Regarding the forecast of TC development to TS stage, the skill assessment of probabilistic forecast showed a significant decrease in the ability to forecast TC development compared to formation period, in alignment with the model’s uncertainty in forecasts at longer lead times since the initialization. The spread of development position error expanded east-west with higher amplitude compared to the formation error, and the mean error shifted eastward from the observation. This error correlated positively with the development timing error, where cyclones often developed later. The spread of P_min error in the DEV forecast group was relatively large, with uneven distribution, indicating relatively good ensemble forecasting in the 4.5-day and 5-day cycles. Development timing resembled the formation timing error but with a smaller spread, covering observation-based information within the 3.5 to 2-day forecast cycles.

We assessed the impact of environmental conditions on TC genesis forecasts using the EPS-DA system and compared dynamic-thermodynamic variables of TC centers during thesis with non-forming/non-developing vortices. The results highlight convective and moisture convergence processes within 3 days before formation as effective forecasting factors for TC formation. A prominent feature is that the EPS-DA’s ability to predict TC development is somewhat influenced by the environmental conditions at the time of formation, suggesting that the products from dynamical models could serve as potential predictors for bias-correction in statistical-dynamical hybrid models.
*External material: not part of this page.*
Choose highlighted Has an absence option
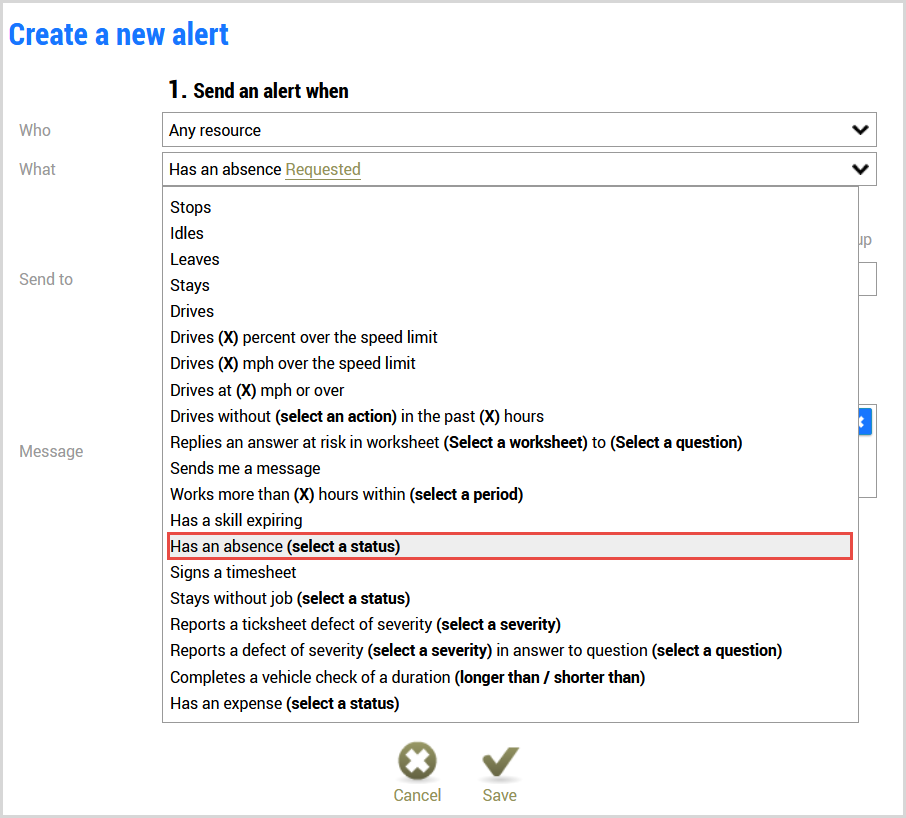 [510, 546]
Consequently, based on these findings, the utilization of products from the EPS-DA outlined in the study for forecasting the TC genesis within the SCS, with a forecast lead time of 3-5 days, is feasible. Our study mainly focused on examining and comprehending the performance of our EPS-DA system in depicting TC genesis processes across the SCS. Future work can be done on improving the the forecast quality of the EPS-DA system through innovative designs to incorporate the forecasting process into operational practices. This includes expanding the number of ensemble members, refining spatial resolution within the modeling domain, constructing flow-dependent error covariance matrix instead of a fixed matrix, integrating the benefits of both variational and LETKF schemes, and so on. In addition, a more comprehensive bias-correction strategy can be applied in both dynamical and statistical methodologies to elevate the quality of forecasting TC development.